The victim, Brenda Tracy, had been unable to let go and was in therapy in 2014 when she contacted Oregon State University to talk about her case -- and got nowhere. So, she went to the media. Ed Ray, Oregon State's President, ordered an investigation, and three weeks later personally met with Ms. Tracy to deliver a tearful apology. But President Ray went even further...he hired Ms. Tracy to consult on sexual assault at the Oregon State Campus. Today, Ms. Tracy regularly speaks to and works with Oregon State sports teams and other student organizations to improve awareness and sexual assault prevention. It's a powerful story and example.
A lot of parallels with this story and medical malpractice. Just like hospitals and nursing homes, many universities and colleges don't handle allegations of wrong doing in a proper manner.
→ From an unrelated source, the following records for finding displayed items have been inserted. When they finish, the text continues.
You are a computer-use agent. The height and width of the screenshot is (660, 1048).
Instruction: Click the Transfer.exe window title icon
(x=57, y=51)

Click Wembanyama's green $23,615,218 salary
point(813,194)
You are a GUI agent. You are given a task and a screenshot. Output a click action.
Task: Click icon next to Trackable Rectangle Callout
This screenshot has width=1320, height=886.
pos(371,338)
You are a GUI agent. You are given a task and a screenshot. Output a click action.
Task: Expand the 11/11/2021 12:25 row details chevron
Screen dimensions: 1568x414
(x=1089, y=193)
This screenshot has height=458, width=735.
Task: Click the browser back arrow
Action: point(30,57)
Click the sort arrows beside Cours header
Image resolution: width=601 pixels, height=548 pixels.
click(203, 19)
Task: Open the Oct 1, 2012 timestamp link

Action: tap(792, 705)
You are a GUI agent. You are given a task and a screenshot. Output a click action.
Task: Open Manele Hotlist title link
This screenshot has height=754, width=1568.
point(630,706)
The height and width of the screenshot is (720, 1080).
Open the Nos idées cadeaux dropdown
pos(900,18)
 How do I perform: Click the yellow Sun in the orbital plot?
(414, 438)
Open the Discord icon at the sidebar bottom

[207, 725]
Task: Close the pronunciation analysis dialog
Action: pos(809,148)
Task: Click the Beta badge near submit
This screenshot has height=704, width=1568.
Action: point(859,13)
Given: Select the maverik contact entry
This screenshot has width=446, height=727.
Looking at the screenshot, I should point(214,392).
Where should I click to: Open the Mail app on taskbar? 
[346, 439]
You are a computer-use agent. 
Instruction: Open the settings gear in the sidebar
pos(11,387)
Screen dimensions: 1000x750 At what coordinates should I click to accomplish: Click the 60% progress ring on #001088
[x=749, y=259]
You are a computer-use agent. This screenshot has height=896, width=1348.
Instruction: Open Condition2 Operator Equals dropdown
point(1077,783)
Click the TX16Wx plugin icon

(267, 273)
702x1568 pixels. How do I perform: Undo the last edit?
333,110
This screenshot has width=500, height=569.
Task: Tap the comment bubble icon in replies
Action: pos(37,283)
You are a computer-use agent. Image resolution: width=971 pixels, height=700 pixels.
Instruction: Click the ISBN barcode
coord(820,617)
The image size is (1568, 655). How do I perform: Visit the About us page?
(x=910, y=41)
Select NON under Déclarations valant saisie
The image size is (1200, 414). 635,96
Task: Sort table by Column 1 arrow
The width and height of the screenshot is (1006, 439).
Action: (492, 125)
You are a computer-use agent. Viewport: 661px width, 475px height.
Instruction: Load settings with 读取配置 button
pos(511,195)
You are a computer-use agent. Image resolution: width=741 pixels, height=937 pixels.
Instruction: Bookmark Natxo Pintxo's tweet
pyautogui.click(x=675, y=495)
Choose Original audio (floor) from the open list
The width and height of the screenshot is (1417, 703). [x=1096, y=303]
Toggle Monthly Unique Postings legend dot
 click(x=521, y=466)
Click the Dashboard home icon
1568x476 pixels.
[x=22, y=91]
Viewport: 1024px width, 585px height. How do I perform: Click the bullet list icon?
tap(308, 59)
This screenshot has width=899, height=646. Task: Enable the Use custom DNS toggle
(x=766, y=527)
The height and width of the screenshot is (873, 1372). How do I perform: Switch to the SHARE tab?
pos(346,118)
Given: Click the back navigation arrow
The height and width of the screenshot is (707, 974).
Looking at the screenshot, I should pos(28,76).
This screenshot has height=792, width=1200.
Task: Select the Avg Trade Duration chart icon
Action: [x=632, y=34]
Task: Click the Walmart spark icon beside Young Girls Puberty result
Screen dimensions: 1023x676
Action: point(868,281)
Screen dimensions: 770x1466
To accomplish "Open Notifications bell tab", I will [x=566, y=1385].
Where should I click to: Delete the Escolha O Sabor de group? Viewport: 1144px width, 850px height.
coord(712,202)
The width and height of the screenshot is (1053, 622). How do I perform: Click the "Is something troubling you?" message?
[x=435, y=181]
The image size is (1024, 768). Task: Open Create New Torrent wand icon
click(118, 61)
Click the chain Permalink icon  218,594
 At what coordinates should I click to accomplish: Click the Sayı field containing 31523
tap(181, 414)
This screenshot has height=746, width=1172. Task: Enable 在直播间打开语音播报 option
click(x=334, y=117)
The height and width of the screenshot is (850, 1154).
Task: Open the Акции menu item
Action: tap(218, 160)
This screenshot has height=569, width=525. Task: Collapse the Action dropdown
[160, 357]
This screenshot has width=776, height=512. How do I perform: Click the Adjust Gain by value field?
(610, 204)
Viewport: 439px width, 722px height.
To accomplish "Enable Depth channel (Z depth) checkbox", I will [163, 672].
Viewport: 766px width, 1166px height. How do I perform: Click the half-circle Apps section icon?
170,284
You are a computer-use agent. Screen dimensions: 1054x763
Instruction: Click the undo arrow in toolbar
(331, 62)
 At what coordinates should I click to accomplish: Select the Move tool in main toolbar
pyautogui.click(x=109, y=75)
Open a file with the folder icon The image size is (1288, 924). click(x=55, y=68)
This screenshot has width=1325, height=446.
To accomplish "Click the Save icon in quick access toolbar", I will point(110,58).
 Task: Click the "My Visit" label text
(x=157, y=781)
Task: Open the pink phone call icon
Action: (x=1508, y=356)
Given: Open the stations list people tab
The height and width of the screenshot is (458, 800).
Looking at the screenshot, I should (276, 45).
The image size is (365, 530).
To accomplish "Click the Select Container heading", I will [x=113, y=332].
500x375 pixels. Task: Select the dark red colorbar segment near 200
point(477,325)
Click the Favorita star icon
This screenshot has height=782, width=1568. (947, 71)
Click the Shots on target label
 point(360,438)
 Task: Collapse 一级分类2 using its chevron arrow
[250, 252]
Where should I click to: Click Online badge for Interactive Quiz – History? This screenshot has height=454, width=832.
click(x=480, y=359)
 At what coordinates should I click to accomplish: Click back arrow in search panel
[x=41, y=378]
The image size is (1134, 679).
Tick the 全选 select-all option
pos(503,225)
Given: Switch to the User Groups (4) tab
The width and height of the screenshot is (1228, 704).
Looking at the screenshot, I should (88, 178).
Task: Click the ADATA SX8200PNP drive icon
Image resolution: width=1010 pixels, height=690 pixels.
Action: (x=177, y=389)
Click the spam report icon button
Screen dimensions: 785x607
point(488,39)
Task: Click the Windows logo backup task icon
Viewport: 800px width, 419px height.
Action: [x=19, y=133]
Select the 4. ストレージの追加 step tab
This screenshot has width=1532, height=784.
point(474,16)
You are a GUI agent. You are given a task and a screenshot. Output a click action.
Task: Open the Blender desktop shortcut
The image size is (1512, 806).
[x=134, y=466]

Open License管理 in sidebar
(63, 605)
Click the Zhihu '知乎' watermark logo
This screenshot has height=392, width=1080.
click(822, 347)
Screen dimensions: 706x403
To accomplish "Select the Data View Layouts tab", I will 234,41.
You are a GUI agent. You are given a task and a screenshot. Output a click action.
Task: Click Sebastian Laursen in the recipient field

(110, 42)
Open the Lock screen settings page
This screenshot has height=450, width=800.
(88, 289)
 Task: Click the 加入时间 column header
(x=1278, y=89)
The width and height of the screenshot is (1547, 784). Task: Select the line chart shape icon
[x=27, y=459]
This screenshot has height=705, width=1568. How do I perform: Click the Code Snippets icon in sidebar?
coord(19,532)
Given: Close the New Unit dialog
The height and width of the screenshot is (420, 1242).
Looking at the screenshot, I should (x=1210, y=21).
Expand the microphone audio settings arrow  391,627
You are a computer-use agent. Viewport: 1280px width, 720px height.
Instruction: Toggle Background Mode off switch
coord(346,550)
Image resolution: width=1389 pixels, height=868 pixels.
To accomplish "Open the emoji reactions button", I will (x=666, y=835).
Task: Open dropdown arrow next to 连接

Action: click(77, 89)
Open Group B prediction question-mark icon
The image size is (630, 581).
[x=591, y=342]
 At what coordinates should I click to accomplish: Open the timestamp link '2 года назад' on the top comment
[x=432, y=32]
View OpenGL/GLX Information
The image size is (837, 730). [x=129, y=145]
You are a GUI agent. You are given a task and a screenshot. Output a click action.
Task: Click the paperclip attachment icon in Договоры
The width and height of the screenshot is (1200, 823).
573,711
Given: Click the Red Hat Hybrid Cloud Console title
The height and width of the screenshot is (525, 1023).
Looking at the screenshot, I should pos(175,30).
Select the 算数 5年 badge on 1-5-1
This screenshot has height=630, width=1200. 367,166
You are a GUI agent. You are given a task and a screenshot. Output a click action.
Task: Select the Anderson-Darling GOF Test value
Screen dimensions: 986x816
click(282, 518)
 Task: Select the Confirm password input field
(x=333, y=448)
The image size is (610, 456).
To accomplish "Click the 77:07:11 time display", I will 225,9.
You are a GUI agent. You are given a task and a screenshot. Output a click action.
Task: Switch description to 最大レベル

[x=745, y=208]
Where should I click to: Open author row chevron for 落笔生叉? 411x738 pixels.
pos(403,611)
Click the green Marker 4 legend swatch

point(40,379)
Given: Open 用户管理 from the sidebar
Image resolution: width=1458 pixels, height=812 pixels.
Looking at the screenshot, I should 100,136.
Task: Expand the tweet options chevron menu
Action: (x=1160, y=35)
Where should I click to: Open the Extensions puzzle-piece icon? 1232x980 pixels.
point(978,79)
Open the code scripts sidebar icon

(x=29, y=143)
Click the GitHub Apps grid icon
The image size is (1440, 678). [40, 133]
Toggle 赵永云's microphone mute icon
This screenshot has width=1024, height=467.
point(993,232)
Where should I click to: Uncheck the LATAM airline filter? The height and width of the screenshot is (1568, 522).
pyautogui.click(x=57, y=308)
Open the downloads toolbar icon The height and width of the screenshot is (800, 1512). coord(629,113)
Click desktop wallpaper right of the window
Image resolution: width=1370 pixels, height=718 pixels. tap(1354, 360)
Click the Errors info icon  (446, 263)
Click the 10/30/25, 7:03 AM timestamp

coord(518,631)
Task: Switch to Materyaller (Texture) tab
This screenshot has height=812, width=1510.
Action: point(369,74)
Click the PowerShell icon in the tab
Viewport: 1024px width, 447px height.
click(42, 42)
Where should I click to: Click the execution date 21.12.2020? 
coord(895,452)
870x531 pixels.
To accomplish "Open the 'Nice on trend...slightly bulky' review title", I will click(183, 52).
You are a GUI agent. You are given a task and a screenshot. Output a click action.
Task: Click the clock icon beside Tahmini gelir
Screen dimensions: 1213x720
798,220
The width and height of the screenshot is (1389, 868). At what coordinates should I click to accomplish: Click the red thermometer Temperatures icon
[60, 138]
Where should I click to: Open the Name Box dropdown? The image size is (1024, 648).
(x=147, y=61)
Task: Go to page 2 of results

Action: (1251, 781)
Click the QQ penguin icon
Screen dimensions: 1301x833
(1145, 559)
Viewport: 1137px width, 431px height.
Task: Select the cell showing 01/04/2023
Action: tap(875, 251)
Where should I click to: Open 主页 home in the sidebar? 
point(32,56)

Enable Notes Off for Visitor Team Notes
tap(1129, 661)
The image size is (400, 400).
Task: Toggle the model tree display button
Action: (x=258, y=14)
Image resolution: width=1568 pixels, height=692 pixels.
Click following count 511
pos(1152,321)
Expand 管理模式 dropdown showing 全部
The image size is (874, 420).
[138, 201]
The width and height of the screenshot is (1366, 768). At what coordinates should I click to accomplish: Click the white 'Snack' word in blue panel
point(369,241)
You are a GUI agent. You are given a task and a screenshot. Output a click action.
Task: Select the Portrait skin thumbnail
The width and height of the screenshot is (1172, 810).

University administrators, worried about the image of their school and keeping rich donors happy, often bungle investigations and fail to stay connected with victims and their families or offer appropriate support. Follow through and tangible change are often completely missing. A lawsuit may follow and possibly a settlement, but the settlement usually only involves money (no apology or admission of fault) and typically freezes out a potential change agent: The victim. Take your money and get lost is the message.
So, you want to change your hospital, eh? Or really make your nursing home top notch? Well, your best resource is the patients and families you've harmed. Now, I know --- I know very well -- that not every patient or family is equipped for this work. Moreover, some folks may be a perfect fit but have no desire to participate. But, if you have an open heart and are willing to look you will find many people who are both equipped and willing to help your hospital or nursing home. Nothing sends a message to doctors and nurses like the following: "My name is XXX, I lost my mother at this hospital...today, I am going to share with you my mother's journey through this hospital due to medical errors, and then we are going to talk about making sure this type of tragedy never happens again."
Moreover, don't be afraid to really involve patients and families. By "really involve" I mean more than sticking them on the back end of a patient safety committee overloaded with docs, nurses, and other in-house staff. Use these people....put them to work, and don't be afraid to listen to their ideas.